Your Week Six Guesses
Thankfully and mercifully: It’s Friday. We can finally look forward to two days of potentially sober football viewing. Honestly, we can’t recall ever being so over-extended in recent years. This is either the sign of a privileged lifestyle, or indicative of how much shit we’ve done in the passed four or five days. It’s probably the former, but it is so much more fun to create something to bitch about.
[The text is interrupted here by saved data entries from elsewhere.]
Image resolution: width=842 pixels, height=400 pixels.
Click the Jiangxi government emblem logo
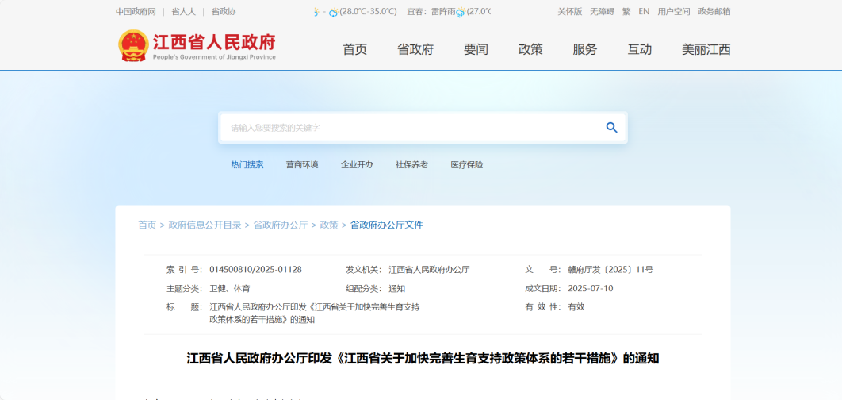(132, 46)
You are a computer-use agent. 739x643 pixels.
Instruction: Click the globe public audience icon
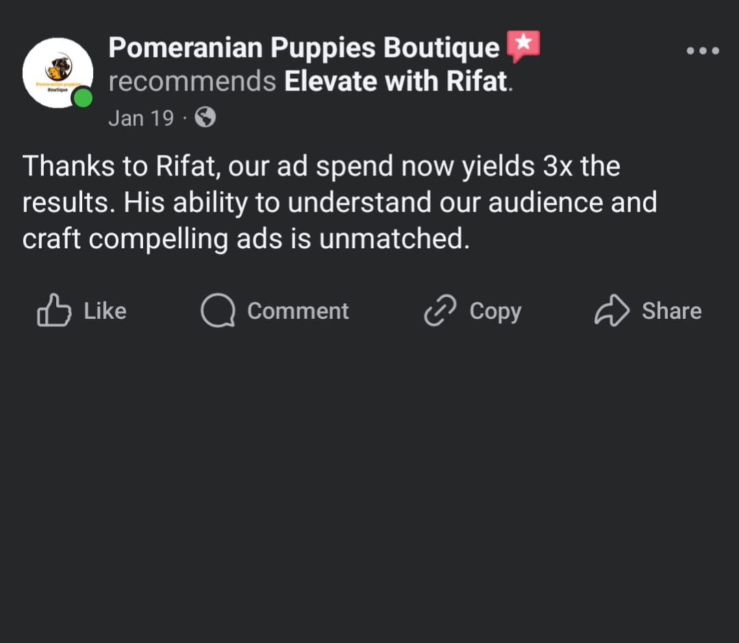tap(205, 117)
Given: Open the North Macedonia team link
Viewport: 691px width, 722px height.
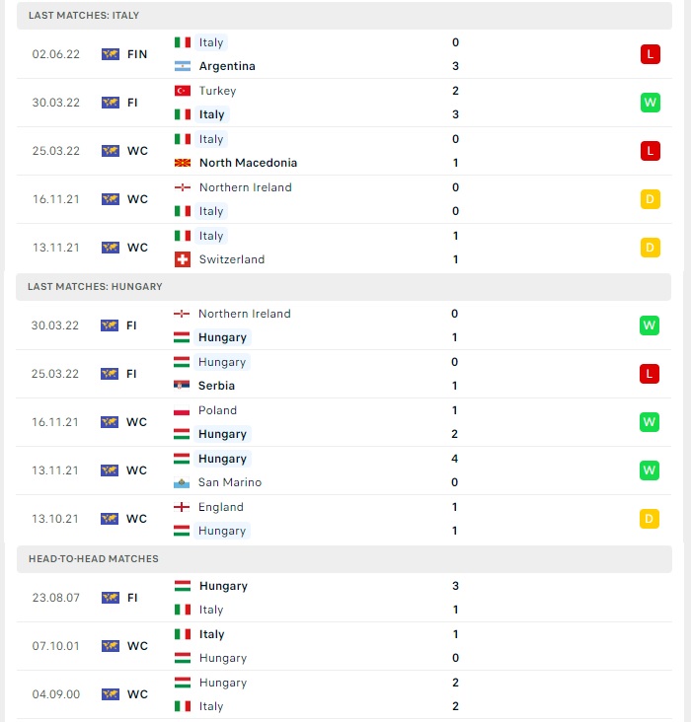Looking at the screenshot, I should pyautogui.click(x=248, y=163).
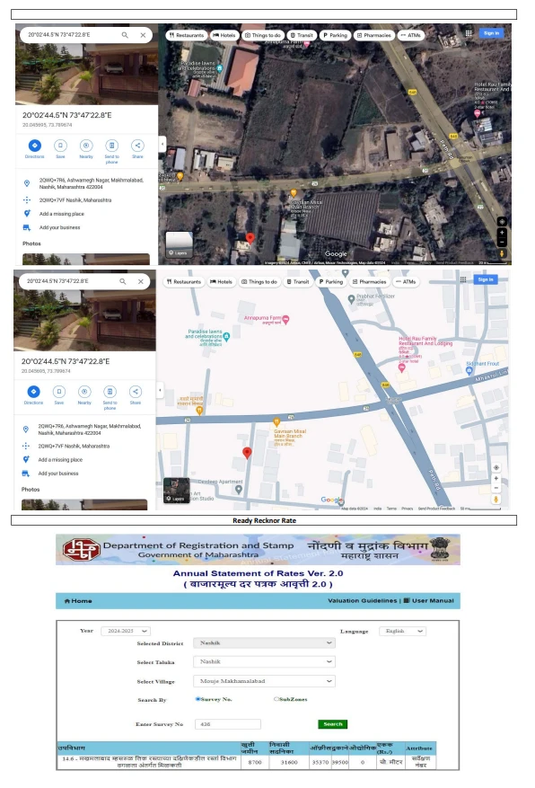Image resolution: width=535 pixels, height=788 pixels.
Task: Click Directions icon in satellite map panel
Action: pyautogui.click(x=35, y=146)
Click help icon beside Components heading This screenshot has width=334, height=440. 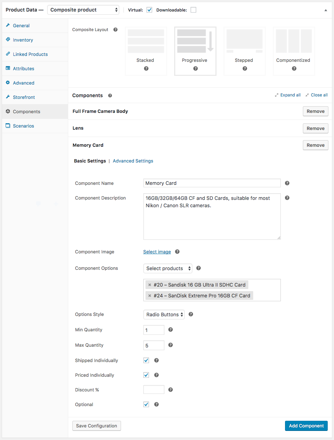point(110,95)
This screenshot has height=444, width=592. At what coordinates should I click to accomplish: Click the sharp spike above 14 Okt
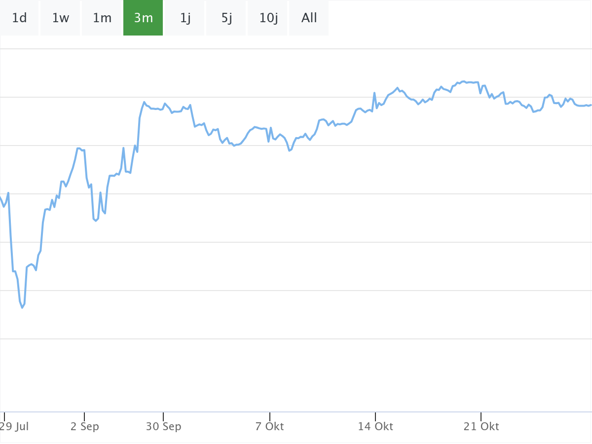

Here are five players with usually pedestrian expectations that you should expect a relatively gargantuan week from:
1) Ryan Grant
In short, he is playing Seattle. If the Giants — even as good as they are — can light them up for 44 points without their best playmaker, then certainly Ryan Grant can rack up around 100 yards and a couple touchdowns, right? I mean, he wasn’t just a fluke for the last eight weeks last season that is going to mail it in with his new contract. Heaven’s no. That type of thing only happens in the NBA. Well, it happens with rookies in the NFL because their contracts are so rewarding. So we never find out if they are busts or just don’t give a shit from the get go.
2) Fred Taylor
A bit of a slow start this season (not as slow as I had anticipated when I drafted Jone-Drew with the last pick in the third round), but despite the loss he looked frisky against Pittsburgh. Who is Fred “I decided to wait until the tail end of my career to get a DUI” Taylor playing this week? Denver. It is at Mile High, but that defense in recent weeks has us ecstatic that we didn’t lay down that future bet we had intentions of doing when in Vegas. Whichever team from the NFC east that makes the Superbowl would eat them alive.
3) Chester Taylor
His carries have been reduced even more so in Peterson’s second season. But with them playing the Lions this week, unless Peterson is set to break his own single game rushing record, expect Taylor to split carries a little more evenly. As they should have this win wrapped up by mid-second quarter.
4) Derrick Mason
Yes, Baltimore’s historically bad offense is once again unbelievably inept. But Indy’s defense always manages to breakdown and give up more points than they ever should. If they can manage to contain Dwight Freeney, who turns 70 next week, Flacco might be able to get the ball out to his best receiver for a couple big plays.
5) Ladell Betts
We generally do not care who they are playing, if St. Louis isn’t in a bye week, we are putting a backup running back or a second team receiver from their opponent on this list. This week’s default entry because they are playing the Rams? Redskins running back Ladell Betts. Betts managed to fill the void while starter Clinton Portis missed the majority of the season with injury. Now with Portis back and as effective as ever, Betts has taken a secondary role. Expect Jim Zorn to give Betts the garbage carries as the crown eagerly chants his last name a la Rudy.
Back later with something equally insightful.